On Fri, Oct 23, 2009 at 01:34:29PM -0600, Brian Sheppard wrote:
> I have not done any GPU experiments, so readers should take my guesswork
> FWIW. I think the code that is "light" is the only piece that parallelizes
> efficiently. Heavy playouts look for rare but important situations and
> handle them using specific knowledge. If a situation is "rare" then a warp
> of 32 playouts won't have many matches, so it will stall the other cores.
>
> I have no data regarding the probability of such stalls in heavy playouts,
> but I think they must be frequent.
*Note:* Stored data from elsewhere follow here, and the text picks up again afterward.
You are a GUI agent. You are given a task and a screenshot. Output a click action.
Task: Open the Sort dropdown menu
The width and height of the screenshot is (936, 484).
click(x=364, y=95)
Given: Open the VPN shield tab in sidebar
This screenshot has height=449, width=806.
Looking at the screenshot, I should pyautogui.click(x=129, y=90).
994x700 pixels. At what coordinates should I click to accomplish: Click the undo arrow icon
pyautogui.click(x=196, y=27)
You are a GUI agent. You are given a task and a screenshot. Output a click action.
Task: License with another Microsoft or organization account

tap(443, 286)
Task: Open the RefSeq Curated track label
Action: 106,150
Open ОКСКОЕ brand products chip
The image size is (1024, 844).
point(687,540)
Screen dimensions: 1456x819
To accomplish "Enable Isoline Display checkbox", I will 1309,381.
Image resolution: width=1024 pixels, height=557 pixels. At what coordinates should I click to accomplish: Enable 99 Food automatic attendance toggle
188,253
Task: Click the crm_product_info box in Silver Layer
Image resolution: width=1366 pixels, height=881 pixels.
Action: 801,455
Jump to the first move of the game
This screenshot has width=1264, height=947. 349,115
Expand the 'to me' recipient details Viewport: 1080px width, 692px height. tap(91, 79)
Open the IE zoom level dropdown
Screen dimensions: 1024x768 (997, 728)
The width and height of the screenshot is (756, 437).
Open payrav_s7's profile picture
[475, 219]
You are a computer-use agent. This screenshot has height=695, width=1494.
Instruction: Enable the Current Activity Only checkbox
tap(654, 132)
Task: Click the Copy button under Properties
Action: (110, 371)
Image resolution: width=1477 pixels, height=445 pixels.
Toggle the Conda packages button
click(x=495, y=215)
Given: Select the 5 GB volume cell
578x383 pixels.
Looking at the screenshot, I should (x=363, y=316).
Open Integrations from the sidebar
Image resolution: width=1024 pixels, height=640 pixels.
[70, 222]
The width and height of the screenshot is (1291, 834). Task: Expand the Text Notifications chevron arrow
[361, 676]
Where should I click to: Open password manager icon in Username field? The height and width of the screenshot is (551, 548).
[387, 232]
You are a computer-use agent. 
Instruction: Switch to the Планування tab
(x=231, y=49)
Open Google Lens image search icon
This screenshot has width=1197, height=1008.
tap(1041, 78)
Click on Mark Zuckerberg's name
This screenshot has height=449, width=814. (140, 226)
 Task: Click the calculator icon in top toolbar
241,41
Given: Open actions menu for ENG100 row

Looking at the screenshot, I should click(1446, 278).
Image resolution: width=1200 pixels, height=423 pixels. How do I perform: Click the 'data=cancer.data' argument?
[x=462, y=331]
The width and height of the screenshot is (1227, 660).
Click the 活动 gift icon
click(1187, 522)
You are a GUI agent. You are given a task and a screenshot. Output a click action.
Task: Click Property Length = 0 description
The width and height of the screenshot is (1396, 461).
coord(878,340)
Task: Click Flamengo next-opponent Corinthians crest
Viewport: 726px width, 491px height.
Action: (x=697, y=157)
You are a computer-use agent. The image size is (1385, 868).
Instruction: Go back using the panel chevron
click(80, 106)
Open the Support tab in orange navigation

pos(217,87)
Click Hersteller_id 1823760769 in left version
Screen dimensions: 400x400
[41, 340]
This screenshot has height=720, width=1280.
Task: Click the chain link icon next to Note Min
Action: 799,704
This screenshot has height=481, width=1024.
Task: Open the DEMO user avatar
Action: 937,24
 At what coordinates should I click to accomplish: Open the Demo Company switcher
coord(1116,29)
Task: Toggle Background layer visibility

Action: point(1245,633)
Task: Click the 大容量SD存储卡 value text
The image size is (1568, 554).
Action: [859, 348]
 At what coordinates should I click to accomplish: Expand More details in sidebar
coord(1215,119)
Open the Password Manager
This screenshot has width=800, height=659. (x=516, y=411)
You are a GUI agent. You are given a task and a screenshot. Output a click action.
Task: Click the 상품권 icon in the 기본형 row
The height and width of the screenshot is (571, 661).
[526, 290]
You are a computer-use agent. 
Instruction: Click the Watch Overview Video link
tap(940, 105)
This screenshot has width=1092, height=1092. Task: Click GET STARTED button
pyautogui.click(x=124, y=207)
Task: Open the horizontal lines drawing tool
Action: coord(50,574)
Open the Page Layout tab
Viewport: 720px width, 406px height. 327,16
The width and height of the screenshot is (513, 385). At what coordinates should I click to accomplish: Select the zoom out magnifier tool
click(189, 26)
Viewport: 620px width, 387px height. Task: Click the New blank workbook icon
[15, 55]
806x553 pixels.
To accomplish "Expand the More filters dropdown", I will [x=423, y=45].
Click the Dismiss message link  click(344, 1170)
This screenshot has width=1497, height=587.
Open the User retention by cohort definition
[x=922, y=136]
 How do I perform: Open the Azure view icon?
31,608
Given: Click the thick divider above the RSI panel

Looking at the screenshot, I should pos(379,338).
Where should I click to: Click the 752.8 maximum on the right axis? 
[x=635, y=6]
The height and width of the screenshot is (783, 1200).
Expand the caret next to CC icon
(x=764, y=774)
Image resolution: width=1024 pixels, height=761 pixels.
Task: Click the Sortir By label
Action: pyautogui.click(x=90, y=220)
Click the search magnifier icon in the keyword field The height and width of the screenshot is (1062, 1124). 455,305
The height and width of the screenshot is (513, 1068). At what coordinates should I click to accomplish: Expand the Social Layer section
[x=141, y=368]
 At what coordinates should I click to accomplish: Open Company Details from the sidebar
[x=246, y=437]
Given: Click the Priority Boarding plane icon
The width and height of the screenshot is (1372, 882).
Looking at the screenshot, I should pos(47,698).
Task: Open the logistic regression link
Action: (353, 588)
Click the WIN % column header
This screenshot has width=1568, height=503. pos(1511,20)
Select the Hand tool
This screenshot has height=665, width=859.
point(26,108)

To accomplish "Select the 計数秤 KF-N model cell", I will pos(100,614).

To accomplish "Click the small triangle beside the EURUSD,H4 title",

For example, if the ratio of heavy to
> light playouts is a four-fold increase in CPU time, then a sequential
> program is spending 75% of its time identifying and handling rare
> situations.
My experiment used light playouts, but ready for increasing weight by
picking a move according to probability distribution (which is easy to
do without any branch stalls itself).
I think adding that to the other experiment (playout-per-thread instead
of intersection-per-thread) wouldn't be too difficult, and then as long
as you track liberty counts, CrazyStone-style playouts are already just
a single step away, I'd guess; I think then the problem is not branch
stalls, but getting the bandwidth for pattern matching; then I'm
wondering if you could actually use some clever GPU-specific texture
tricks for that, but I haven't looked at that in depth (yet)...
> BTW, it occurs to me that we can approximate the efficiency of
> parallelization by taking execution counts from a profiler and
> post-processing them. I should do that before buying a new GPU. :-)
I wonder what do you mean by that.
--
Petr "Pasky" Baudis
A lot of people have my books on their bookshelves.